Golding criticises lack of campaign finance laws

Unaddressed gaps in campaign finance regulation have left Bahamian elections persistently vulnerable to undue monetary influence, according to Bruce Golding, former Jamaican Prime Minister and head of the Commonwealth Observer Group. In a public press conference held at the British Colonial Hotel, where the group released its preliminary evaluation of the upcoming 2026 Bahamian general election, Golding issued sharp criticism of successive Bahamian governments’ failure to advance long-promised reform despite repeated warnings from international observer missions.

Golding noted that the need for updated campaign finance rules has been flagged by international monitoring teams for years, with no meaningful legislative action ever following these repeated calls. During his remarks, he joked that even if global monitoring bodies continued sending observer delegations to the Bahamas for another 100 years, the same unheeded recommendations would be repeated year after year. He emphasized that international bodies alone lack the leverage to force the necessary changes. “The people of The Bahamas need to make this their business. It is their democracy. It is their future,” Golding said. “Politicians can afford not to listen to the Commonwealth Secretariat, but they cannot refuse to listen to their own constituents. That is why real progress depends on the level of civic activism Bahamian citizens choose to exercise.”
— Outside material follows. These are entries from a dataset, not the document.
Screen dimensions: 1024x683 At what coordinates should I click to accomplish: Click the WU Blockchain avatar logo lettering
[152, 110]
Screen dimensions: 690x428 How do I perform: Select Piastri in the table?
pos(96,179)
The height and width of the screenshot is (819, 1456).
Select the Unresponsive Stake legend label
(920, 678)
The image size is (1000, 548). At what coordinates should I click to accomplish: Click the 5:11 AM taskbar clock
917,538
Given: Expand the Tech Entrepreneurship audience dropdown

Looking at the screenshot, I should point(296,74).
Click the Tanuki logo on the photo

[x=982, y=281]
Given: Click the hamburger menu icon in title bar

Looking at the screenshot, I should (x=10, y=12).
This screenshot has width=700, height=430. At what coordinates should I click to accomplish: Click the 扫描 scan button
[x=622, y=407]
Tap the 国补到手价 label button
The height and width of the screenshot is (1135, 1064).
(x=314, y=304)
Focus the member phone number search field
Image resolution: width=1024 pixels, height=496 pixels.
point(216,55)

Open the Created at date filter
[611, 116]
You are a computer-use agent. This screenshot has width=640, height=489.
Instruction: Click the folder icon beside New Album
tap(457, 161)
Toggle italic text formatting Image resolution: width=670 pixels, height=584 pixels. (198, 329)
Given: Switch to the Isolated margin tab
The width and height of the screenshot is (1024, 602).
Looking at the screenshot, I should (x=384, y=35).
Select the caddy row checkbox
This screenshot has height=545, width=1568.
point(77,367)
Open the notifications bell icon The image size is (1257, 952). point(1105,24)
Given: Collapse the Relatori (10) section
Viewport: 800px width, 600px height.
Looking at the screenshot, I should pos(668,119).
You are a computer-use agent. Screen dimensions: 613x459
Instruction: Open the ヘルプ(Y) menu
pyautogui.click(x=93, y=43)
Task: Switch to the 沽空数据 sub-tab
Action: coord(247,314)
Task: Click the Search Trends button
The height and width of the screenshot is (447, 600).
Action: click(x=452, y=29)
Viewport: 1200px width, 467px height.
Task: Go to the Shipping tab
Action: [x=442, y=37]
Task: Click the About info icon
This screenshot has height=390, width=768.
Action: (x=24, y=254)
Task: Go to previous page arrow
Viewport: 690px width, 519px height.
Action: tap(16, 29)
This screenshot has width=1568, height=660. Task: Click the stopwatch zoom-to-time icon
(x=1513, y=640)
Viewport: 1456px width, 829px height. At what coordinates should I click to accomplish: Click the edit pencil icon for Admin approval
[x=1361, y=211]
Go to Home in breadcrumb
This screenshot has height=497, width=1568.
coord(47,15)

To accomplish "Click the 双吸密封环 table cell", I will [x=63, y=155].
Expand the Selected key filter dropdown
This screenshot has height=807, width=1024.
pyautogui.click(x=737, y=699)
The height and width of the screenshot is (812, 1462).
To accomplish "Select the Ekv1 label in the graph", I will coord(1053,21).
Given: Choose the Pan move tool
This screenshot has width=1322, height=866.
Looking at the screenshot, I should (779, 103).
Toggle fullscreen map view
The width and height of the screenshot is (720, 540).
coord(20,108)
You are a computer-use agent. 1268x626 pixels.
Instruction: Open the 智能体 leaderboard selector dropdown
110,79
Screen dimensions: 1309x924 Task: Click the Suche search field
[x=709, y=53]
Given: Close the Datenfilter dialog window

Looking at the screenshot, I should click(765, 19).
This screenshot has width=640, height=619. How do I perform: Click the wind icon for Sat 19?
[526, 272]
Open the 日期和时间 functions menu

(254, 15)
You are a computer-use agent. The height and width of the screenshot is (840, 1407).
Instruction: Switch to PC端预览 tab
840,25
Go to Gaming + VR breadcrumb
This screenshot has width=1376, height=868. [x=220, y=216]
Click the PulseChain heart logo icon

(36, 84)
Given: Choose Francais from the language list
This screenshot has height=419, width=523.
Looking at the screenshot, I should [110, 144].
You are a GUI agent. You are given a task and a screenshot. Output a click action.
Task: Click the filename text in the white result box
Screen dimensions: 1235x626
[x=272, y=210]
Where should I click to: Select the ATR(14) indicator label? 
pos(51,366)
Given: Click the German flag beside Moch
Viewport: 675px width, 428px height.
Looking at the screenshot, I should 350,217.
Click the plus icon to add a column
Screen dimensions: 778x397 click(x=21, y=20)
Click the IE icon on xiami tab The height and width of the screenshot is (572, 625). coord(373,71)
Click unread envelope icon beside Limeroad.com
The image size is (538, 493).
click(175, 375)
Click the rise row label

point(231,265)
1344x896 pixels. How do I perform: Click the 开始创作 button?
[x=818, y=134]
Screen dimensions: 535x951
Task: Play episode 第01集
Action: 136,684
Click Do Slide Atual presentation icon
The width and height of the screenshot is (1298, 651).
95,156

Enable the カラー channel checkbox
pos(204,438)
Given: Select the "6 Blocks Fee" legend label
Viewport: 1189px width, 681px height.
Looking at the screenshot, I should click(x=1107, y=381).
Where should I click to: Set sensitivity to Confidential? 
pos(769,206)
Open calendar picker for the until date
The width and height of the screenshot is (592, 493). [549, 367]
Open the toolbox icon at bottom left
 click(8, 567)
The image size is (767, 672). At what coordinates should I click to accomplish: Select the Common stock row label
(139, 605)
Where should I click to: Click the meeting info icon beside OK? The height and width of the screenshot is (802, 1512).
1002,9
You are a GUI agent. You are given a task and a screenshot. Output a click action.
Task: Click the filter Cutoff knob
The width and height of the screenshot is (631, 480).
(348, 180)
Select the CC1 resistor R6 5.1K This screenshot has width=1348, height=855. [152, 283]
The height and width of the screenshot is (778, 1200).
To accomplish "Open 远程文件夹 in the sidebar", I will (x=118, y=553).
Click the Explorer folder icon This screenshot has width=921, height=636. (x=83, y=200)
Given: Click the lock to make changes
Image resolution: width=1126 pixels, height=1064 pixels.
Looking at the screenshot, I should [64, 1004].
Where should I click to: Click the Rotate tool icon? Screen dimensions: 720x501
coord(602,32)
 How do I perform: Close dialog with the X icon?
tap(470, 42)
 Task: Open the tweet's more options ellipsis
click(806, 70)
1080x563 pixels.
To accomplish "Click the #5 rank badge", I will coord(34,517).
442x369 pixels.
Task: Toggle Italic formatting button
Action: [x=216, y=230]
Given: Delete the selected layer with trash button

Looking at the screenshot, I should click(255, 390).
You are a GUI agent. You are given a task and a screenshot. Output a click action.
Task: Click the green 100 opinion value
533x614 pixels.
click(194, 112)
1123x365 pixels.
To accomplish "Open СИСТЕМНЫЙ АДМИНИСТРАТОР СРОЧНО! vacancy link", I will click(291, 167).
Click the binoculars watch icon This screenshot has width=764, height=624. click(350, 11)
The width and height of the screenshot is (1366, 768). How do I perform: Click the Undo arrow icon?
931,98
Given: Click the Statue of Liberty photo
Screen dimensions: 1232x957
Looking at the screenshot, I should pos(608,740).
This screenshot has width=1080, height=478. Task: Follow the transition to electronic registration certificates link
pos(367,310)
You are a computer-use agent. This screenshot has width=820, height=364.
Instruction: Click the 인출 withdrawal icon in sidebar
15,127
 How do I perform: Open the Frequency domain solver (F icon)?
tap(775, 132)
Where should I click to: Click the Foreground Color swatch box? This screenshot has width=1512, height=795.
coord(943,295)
The push for campaign finance reform is not a new conversation in Bahamian politics: major parties from across the ideological spectrum have repeatedly promised to advance the policy when campaigning, but have never followed through on those pledges once in power. Most recently, current Prime Minister Philip “Brave” Davis confirmed in 2024 that campaign finance reform was not a priority for his administration, despite earlier commitments to move the legislation forward. Golding observed that this pattern—opposition parties embracing reform with great urgency, only to abandon the issue once they win power—is a common trend across many Commonwealth nations.

This election cycle has brought the absence of regulation into sharp relief, as reports have emerged of widespread candidate distribution of gifts and vouchers to voters, a practice critics widely characterize as explicit vote buying. Off the record, sources from the opposition Free National Movement (FNM) have alleged that the ruling Progressive Liberal Party (PLP) poured massive amounts of unregulated campaign funding into outreach across the country.

Golding warned that small jurisdictions like the Bahamas, which have relatively small voter rolls per constituency, are particularly susceptible to this kind of monetary influence and illicit vote buying. Wealthy candidates or well-funded parties can easily calculate the exact number of votes they need to secure a win, then deploy unrestricted financial resources to buy that support directly, he explained. “This is something that worries us,” Golding added.

To address these systemic gaps, Golding outlined a series of key policy recommendations. First, he called for mandatory registration of all political parties, arguing that these organizations wield enormous public influence and cannot be allowed to operate with anonymous backing. He also proposed legally mandated caps on individual and corporate political donations, binding limits on overall campaign spending for both parties and individual candidates, and significant enforceable sanctions for any violations of these rules. Additionally, Golding recommended adopting a formal code of conduct for all political parties and candidates to regulate campaign behavior, particularly to curb the spread of personal attacks against opponents that have become increasingly common on social media platforms.